A bowl of cool and refreshing cold noodles is really a kind of enjoyment! I think the main feature of Korean cold noodles is the materials used to process cold noodles. They use buckwheat flour and starch, as well as corn flour, sorghum rice flour and soybean starch. Then there is cold noodle soup, add beef soup or chicken soup, and then add some peppers, beef slices, eggs, apple slices, sesame oil and other seasonings on the noodles. The combination of the two is cool, fragrant, sweet and fresh.

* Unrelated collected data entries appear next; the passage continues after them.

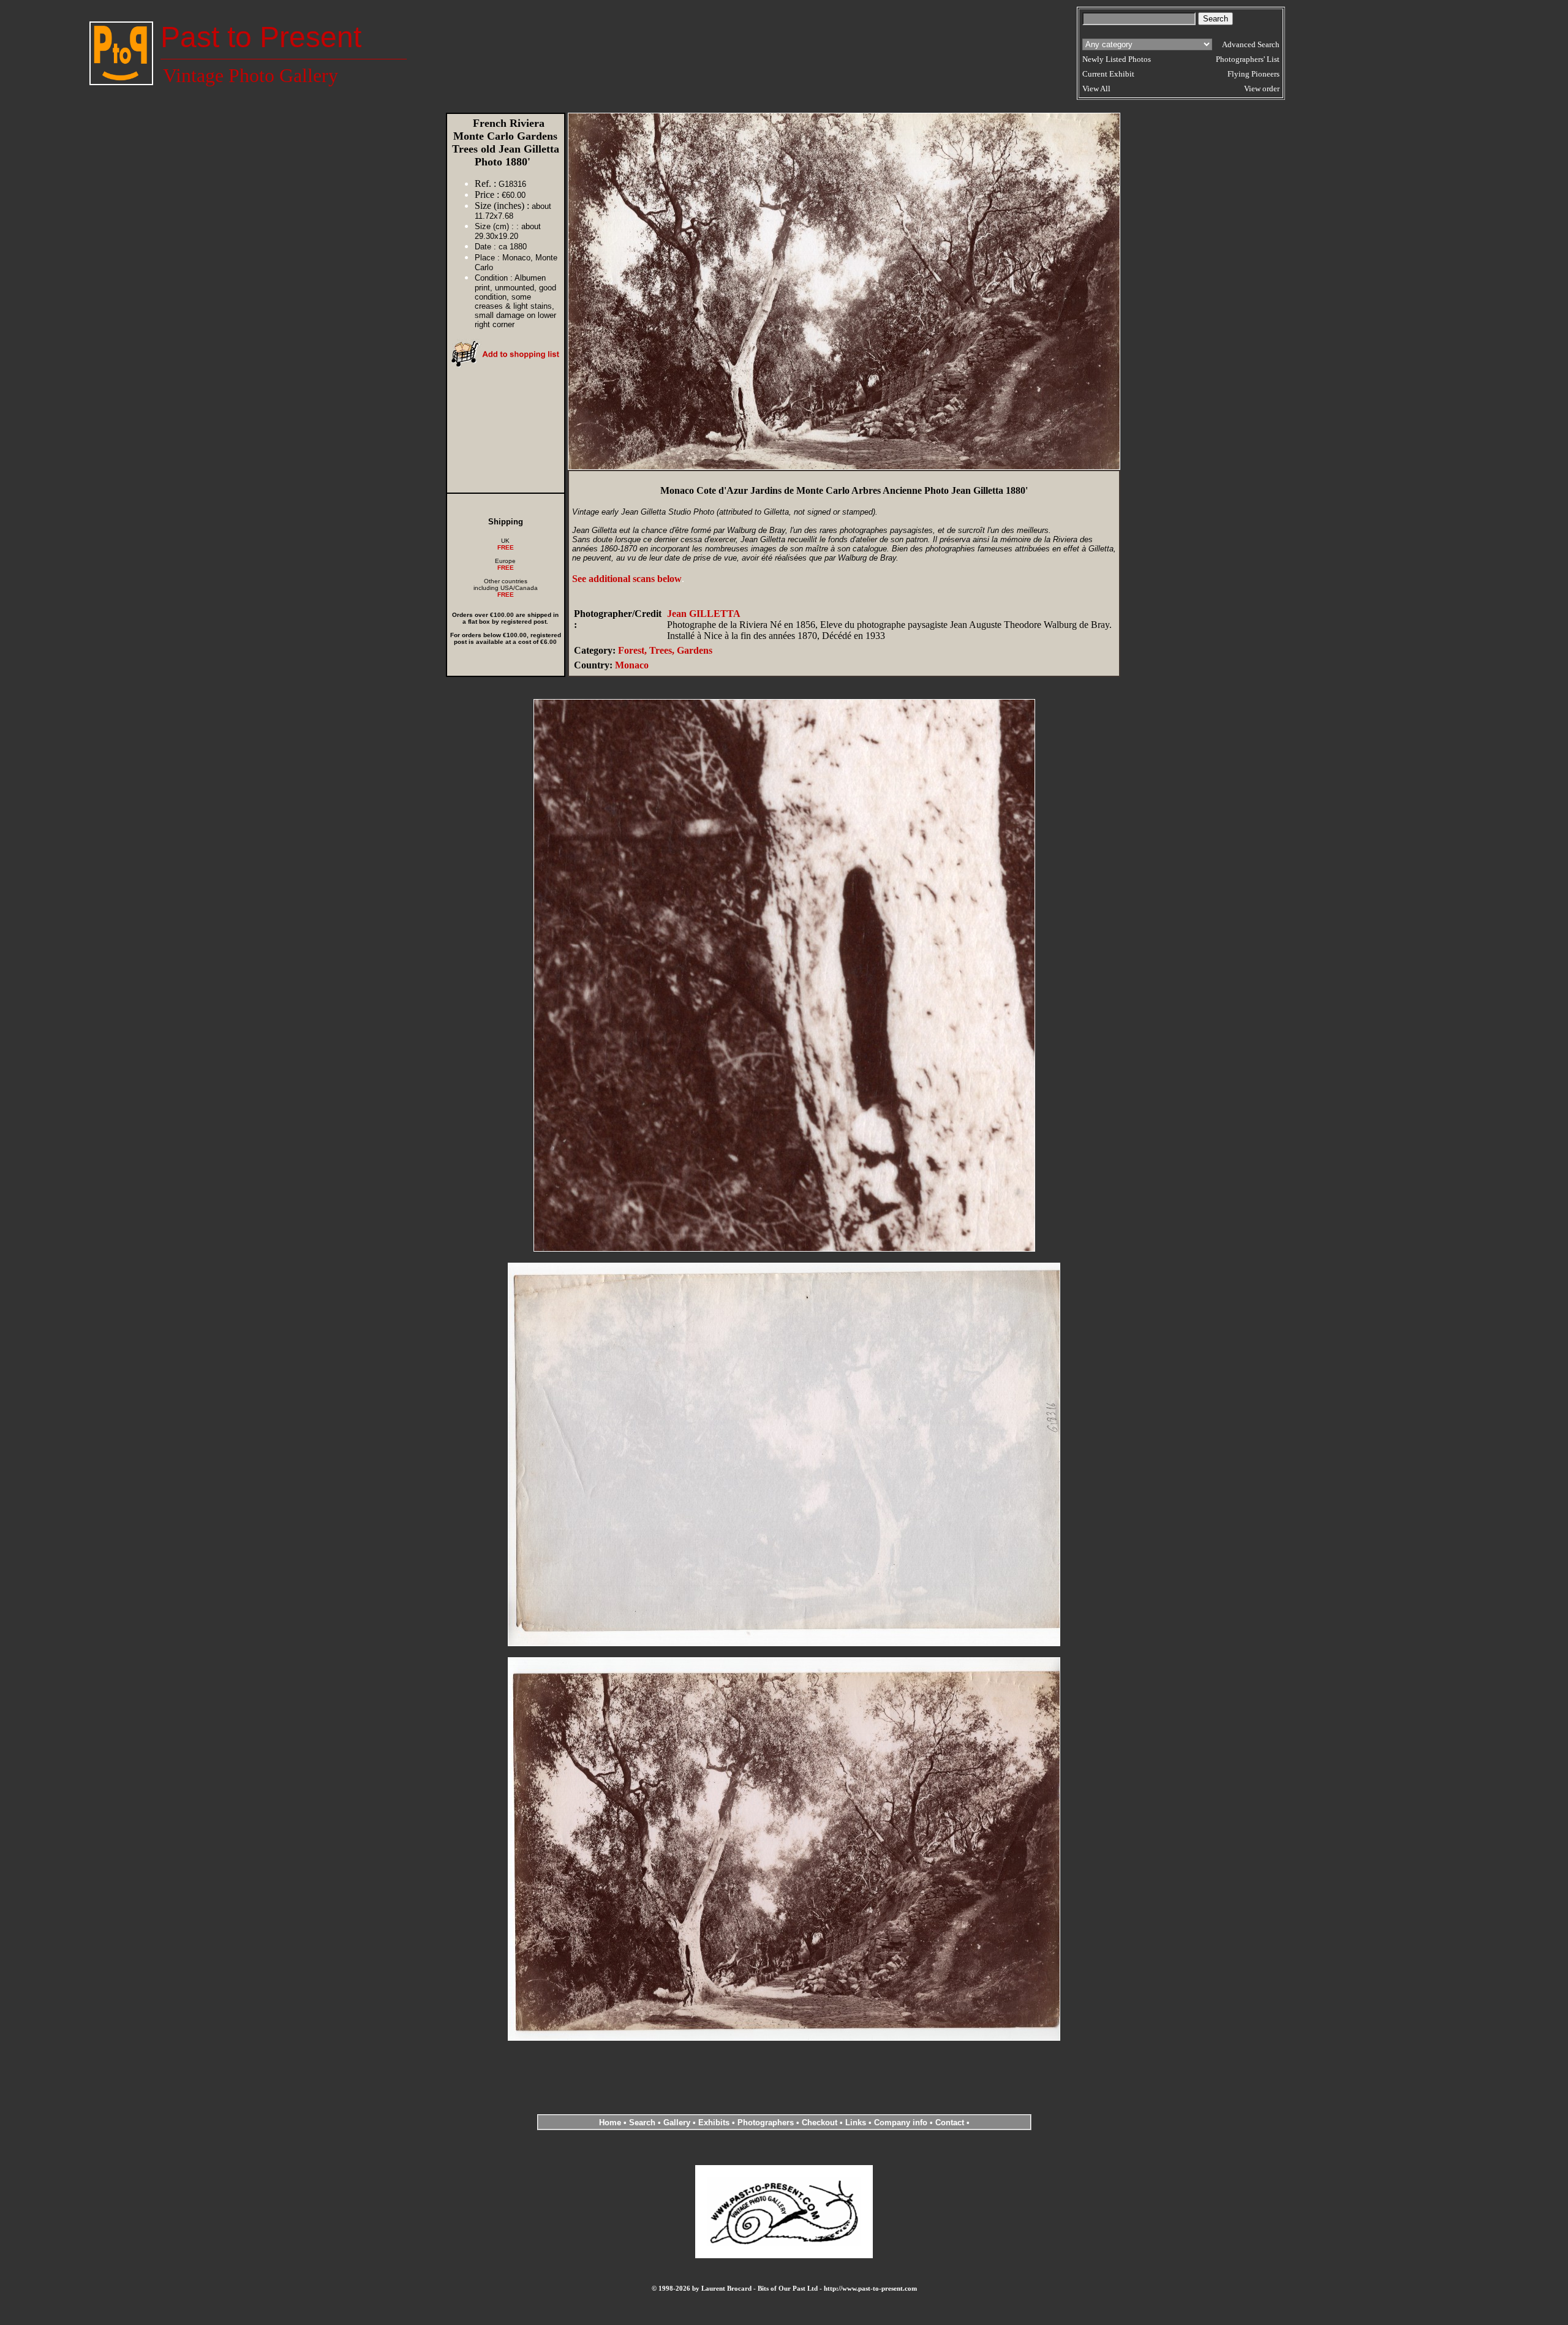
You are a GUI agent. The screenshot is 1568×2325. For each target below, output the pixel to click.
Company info (902, 2122)
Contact (949, 2122)
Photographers (765, 2122)
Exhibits (713, 2122)
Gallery (676, 2122)
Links (855, 2122)
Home (610, 2122)
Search (642, 2122)
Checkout (819, 2122)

As for what is authentic? Hehe ~ I think due to the problem of place of residence, it is somewhat similar. It does not have to be the same raw materials. Everything that can reflect its national characteristics will be enough. In fact, cold noodles are one of the home-cooked dishes of the Korean compatriots. The auxiliary materials used, such as kimchi, are only small dishes regularly available at home. Therefore, in addition to the processing methods of noodles and the blending of soup, these auxiliary materials should be arbitrary.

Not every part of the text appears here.